> **Source data**
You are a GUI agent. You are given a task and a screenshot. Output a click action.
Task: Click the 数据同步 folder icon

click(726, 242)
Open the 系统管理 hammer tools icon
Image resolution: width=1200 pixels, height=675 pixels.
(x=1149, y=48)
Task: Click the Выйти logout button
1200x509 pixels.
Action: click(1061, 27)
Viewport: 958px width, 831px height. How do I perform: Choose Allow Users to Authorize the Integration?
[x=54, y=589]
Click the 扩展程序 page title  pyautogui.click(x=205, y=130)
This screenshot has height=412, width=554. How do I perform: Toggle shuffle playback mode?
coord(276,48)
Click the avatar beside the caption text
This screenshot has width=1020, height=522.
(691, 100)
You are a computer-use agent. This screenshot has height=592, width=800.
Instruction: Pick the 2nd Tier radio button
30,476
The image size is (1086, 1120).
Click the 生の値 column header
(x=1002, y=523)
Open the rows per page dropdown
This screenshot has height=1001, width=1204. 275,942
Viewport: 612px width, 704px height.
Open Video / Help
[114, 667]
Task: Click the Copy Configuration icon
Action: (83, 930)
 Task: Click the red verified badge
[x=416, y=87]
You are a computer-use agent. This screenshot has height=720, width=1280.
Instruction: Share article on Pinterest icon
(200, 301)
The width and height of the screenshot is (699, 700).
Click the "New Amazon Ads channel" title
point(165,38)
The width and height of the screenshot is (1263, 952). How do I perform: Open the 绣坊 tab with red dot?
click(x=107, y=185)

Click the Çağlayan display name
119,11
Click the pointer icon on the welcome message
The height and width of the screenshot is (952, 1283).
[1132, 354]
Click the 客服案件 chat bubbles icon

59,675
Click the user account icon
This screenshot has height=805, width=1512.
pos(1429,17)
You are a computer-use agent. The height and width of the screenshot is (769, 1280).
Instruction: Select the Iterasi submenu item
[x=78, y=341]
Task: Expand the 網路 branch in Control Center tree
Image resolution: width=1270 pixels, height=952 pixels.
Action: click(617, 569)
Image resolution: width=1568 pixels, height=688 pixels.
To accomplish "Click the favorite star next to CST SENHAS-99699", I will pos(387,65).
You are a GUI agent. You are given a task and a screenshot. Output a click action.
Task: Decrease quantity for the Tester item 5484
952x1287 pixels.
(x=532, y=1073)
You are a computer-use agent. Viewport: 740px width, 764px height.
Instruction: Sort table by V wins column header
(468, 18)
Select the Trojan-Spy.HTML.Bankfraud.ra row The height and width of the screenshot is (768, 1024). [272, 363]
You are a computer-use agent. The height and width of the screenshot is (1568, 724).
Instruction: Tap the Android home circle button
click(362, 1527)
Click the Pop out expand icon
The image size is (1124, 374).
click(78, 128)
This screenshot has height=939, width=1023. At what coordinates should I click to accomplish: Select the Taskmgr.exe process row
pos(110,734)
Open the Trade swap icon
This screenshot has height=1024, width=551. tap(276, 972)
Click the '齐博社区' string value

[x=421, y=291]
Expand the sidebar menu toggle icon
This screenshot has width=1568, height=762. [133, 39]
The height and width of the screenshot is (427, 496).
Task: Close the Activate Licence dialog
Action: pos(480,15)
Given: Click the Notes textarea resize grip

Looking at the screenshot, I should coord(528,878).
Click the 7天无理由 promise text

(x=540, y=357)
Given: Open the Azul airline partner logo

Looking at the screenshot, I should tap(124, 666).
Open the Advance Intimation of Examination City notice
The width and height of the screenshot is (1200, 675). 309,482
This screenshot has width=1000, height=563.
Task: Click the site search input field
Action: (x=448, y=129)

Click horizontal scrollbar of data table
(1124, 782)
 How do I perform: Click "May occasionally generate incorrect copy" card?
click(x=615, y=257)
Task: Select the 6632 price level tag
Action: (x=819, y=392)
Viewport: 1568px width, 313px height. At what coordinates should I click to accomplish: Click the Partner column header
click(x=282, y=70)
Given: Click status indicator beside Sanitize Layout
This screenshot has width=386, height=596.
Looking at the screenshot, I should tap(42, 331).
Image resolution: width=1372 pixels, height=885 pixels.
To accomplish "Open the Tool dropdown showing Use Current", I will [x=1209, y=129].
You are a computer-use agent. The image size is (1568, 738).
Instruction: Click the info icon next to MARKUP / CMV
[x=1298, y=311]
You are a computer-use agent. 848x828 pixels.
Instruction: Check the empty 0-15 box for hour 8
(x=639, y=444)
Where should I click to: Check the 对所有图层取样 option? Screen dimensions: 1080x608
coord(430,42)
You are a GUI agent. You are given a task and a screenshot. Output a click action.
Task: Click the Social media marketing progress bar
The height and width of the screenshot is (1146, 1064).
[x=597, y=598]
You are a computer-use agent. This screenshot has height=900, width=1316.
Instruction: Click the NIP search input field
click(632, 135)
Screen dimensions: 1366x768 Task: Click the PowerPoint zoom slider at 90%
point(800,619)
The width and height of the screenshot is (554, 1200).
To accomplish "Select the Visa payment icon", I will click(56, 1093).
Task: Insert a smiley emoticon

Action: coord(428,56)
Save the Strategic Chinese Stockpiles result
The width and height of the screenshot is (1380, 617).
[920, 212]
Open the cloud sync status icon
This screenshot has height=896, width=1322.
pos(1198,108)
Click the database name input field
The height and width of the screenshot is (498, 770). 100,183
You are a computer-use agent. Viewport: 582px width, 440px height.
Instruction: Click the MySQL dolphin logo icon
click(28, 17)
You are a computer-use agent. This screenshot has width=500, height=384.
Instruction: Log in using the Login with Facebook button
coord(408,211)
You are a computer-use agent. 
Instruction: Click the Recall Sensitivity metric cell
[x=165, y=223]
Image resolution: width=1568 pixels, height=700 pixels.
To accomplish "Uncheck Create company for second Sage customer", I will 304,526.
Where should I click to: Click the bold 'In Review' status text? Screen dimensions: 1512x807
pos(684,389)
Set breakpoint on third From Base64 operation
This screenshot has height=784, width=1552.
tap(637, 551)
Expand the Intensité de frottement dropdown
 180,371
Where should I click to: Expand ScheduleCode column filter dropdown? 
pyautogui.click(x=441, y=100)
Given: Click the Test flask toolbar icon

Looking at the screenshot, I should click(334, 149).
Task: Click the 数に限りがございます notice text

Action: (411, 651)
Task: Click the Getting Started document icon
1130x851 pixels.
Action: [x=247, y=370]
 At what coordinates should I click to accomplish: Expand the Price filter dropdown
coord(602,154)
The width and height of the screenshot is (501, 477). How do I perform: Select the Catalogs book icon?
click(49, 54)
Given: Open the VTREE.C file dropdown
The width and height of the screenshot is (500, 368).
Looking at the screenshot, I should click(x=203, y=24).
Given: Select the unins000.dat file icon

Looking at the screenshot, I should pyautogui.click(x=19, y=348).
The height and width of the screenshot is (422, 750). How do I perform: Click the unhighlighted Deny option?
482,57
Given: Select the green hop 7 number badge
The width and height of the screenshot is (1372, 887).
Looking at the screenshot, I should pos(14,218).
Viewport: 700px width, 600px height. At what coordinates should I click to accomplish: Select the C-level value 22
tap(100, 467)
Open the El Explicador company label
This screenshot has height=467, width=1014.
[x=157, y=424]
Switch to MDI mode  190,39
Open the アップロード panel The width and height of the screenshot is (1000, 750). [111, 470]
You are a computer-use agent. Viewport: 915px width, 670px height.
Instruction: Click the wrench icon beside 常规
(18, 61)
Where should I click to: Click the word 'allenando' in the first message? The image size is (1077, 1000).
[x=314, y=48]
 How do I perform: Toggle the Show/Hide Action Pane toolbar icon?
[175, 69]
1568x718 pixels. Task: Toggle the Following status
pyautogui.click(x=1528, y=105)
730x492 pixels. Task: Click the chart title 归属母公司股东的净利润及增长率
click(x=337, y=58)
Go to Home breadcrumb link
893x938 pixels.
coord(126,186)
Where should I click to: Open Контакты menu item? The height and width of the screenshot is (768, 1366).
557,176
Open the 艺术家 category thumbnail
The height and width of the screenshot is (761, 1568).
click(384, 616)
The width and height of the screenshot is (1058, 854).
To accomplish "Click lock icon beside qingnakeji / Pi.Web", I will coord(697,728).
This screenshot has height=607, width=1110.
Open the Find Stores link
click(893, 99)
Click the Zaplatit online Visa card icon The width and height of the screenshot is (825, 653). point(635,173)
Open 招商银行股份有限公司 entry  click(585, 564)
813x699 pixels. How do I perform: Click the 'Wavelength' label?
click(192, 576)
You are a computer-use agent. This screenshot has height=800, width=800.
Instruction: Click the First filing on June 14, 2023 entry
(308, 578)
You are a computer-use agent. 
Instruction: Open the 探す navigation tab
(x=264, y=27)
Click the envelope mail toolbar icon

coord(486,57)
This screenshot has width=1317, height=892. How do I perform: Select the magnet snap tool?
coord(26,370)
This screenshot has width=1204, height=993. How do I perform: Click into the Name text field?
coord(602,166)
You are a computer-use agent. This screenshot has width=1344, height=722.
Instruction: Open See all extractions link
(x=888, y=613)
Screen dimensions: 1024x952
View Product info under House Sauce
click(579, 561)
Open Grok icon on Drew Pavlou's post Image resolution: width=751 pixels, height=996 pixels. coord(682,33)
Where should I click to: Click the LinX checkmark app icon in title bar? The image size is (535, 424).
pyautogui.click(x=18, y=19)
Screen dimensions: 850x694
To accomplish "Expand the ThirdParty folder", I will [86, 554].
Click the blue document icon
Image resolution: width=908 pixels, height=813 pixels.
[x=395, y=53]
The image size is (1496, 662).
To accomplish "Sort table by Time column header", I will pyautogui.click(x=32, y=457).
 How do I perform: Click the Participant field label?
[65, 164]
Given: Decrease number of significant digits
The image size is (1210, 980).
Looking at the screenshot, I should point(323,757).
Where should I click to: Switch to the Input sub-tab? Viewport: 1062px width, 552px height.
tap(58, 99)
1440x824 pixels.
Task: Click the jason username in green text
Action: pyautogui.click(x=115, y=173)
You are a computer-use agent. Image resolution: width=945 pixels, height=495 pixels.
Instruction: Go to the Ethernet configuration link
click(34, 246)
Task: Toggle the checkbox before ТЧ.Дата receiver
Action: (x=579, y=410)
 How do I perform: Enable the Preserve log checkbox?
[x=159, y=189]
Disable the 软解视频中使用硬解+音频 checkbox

> **The problem**
What you give back must be the stretch above, starting at the line with "Open Video / Help" and ending at the line with "is (769, 1280).", copied exactly.

> **Answer space**
Open Video / Help
[114, 667]
Task: Click the Copy Configuration icon
Action: (83, 930)
 Task: Click the red verified badge
[x=416, y=87]
You are a computer-use agent. This screenshot has height=720, width=1280.
Instruction: Share article on Pinterest icon
(200, 301)
The width and height of the screenshot is (699, 700).
Click the "New Amazon Ads channel" title
point(165,38)
The width and height of the screenshot is (1263, 952). How do I perform: Open the 绣坊 tab with red dot?
click(x=107, y=185)

Click the Çağlayan display name
119,11
Click the pointer icon on the welcome message
The height and width of the screenshot is (952, 1283).
[1132, 354]
Click the 客服案件 chat bubbles icon

59,675
Click the user account icon
This screenshot has height=805, width=1512.
pos(1429,17)
You are a computer-use agent. The height and width of the screenshot is (769, 1280).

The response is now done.